Let $a$ be a real number. If $a$ is positive, then $-a$ is negative. Conversely, if $a$ is negative, then $-a$ is positive.

Question

Let $a$ be a real number. If $a$ is positive, then $-a$ is negative. Conversely, if $a$ is negative, then $-a$ is positive.

Having a hard time with intuition and the obvious answer getting in the way of my thought process.
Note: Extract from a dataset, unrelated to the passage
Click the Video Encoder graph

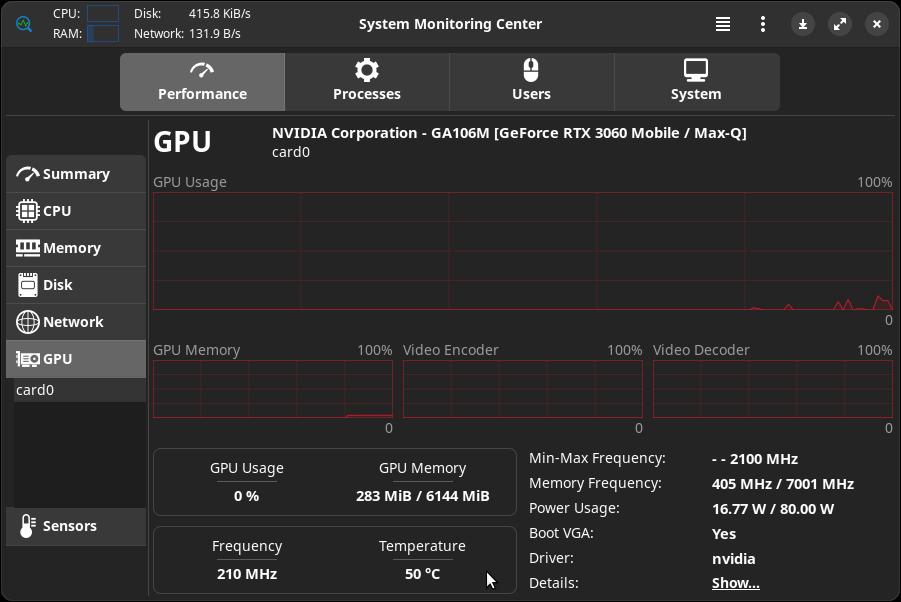click(x=522, y=389)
We are supposed to "verify" the statement above, given Axiom II -- the order axioms.

Since $a\in\mathbb{R}^{+}$, then $-(-a)$ is positive for all $a\in\mathbb{R}^{+}$.
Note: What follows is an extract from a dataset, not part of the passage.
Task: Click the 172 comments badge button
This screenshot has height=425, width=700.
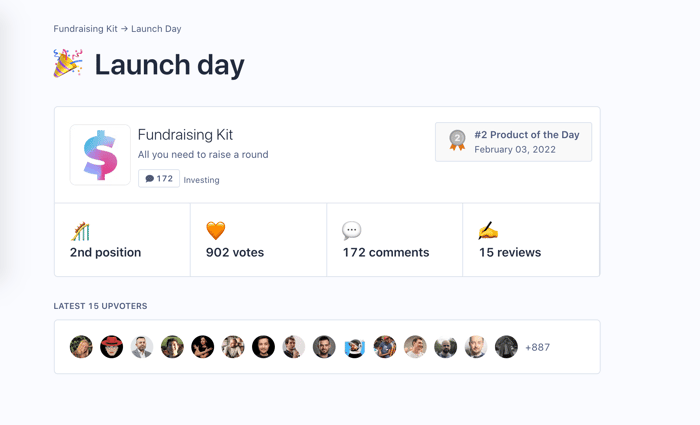Action: click(x=159, y=179)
Something about $\mathbb{R}^{+}$ is confusing me.

Answer 1

1. By definition, if $a$ is positive then $a>0$.
2. By the order axioms, we have that $a+(-a)>0+(-a)$
3. This simplifies to $0>-a$ (by definition of additive inverse and additive identity)
4. Therefore $-a<0$ and by definition $-a$ is negative.

Answer 2

According to the order axioms, if $a > b$ then $c + a > c + b$.

Thus if $a > 0$ then $-a + a > -a + 0$, i.e., $0 > -a$, i.e., $-a < 0$.

Conversely, if $a < 0$ then $-a + a < -a + 0$, i.e., $0 < -a$, i.e., $-a > 0$.